Dear Editor:
In the November election, the under-signed (Bill Buckel) ran as a write-in candidate for the U.S. Congress in the 15th District. The on-ballot candidates in this race were: William Kammerer (L), Mary Jo Kilroy (D), David Ryon (C), and Steve Stivers (R). Mr. Stivers won the election.

If we have elections so that voters can give direction to their government, then there has to be a functioning open market place for competing ideas. In theory, with current technology (personal desk-top computers and candidate web sites) it should be easy and inexpensive for a voter to find out how candidates stand on issues of interest. So, I joined the contest for Congress with a campaign budget of no more than $1,000, a campaign web site, and a log book to record instances of interference with the open public forum. The following is just two examples of open forum censorship.

First, the sponsoring group, leadership UA (Upper Arlington), did not disclose to those in attendance that write-in candidates were being excluded. Second, Sandy Wallace, news editor of ThisWeek Upper Arlington did not return my telephone calls asking if she had received my e-mail letter shown below.

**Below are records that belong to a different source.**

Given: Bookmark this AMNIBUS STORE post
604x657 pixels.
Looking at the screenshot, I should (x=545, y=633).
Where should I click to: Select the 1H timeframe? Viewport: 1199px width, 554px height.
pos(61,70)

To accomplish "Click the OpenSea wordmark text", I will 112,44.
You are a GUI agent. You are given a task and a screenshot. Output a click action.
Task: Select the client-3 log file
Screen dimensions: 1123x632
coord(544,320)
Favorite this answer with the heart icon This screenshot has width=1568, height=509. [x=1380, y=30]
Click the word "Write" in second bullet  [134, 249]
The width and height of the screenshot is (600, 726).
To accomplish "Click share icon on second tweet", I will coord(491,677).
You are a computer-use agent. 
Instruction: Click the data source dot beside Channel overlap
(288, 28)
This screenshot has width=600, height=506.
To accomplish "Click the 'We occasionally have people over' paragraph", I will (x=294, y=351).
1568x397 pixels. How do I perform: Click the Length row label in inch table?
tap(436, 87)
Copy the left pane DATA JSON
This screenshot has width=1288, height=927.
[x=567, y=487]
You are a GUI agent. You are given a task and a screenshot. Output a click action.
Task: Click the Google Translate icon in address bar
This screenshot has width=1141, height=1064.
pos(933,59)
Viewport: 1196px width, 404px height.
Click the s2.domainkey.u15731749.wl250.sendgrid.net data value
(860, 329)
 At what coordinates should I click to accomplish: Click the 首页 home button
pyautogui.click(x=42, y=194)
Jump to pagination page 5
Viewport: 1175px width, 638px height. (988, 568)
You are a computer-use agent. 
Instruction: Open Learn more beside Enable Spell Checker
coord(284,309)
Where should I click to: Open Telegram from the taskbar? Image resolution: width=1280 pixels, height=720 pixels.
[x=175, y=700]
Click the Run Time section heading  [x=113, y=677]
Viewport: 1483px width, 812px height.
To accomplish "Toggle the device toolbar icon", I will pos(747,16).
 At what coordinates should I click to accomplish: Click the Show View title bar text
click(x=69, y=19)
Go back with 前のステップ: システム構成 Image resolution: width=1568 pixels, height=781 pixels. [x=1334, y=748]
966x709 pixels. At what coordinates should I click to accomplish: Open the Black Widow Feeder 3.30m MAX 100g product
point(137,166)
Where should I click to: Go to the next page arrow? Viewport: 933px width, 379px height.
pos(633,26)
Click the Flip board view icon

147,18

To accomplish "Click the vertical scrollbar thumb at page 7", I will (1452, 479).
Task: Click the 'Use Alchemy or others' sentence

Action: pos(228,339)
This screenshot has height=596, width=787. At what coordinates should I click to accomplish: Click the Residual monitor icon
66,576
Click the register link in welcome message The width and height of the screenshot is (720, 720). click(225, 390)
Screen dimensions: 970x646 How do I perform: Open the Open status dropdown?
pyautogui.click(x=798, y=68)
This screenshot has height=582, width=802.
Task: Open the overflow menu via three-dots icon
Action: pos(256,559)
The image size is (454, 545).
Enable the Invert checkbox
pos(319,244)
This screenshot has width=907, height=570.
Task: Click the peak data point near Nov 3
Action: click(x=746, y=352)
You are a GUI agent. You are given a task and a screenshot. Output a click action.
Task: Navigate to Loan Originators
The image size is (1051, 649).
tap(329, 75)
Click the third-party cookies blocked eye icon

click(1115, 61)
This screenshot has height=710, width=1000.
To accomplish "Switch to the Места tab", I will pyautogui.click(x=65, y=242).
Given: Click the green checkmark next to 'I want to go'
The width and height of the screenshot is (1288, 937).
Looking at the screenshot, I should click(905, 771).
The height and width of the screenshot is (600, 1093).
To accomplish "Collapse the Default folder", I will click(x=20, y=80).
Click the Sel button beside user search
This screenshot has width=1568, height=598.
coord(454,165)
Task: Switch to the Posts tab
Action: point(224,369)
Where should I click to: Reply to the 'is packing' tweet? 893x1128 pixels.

Free Press readers, with an interest the long-term solvency of the Social Security retirement program, should find the following letter of interest.



November 6, 2010
Letter to the Editor
ThisWeek Upper Arlington

Dear Sir:

I received a lesson in real-world politics during the just passed campaign season. During that period, I was running as a write-in candidate in the 15th Congressional District.

On Oct.13, 2010, the Thisweek in Upper Arlington carried an invitation to a candidates' night sponsored by Leadership UA. The event was held in council chambers at 6:00 pm on Oct. 21st. The invitation said all local candidates had been invited to the "meet-and-greet portion of the evening", and that candidates for the 15th Congressional District will have a chance to answer questions.

After seeing the ThisWeek news item and some back and forth e-mails, the UA Leadership group allowed me to attend the meet-and-greet event but not the Q and A session of the 15th District race. As a result, two of the five candidates were unable to attend, one candidate was excluded, and two candidates---Steve Stivers and William Kammerer---did participate. However, the sponsors did not inform their guests about the arbitrary censor-ship.

Here's what prompted this letter. Republican candidate Steve Stivers said that the Social Security Trust Fund's $2.5 trillion surplus has been spent by Congress. Some voters could interpret this technically accurate comment, to mean that the Trust Fund is empty. Because members of the audience were not permitted to challenge candidates' comments, the Leadership UA folks were able to let this and other misleading statements stand.
v Currently, the Social Security surplus of $2.5 trillion is invested in interest-bearing U.S. Treasury bonds. Last year, interest on these bonds amounted to some $100 billion income to the Trust Fund. The sequence of events is (1) Congress over-spends its operating fund, (2) to cover this deficit, the Treasury Department must borrow money by selling bonds, (3) first in line to buy these bonds are federal government agencies, (4) left over bonds are then sold to non-federal investors, and (5) each year, money from the general operating fund, where our personal income tax goes, is used to pay interest on these bonds. The total public debt is now about $13.6 trillion.

In conclusion: Yes, all of the $13.6 trillion in Treasury bonds reflect money "spent by Congress". But, the Social Security Trust Fund is not empty.


Bill Buckel
1641 Hess Blvd.
Columbus, OH 43212
Ph. 488-8963(H)

P.S. Because this letter is not time sensitive, I suggest you offer Mr. Andrew Miller, President of Leadership UA, an opportunity to have his response printed in the same issue of ThisWeek.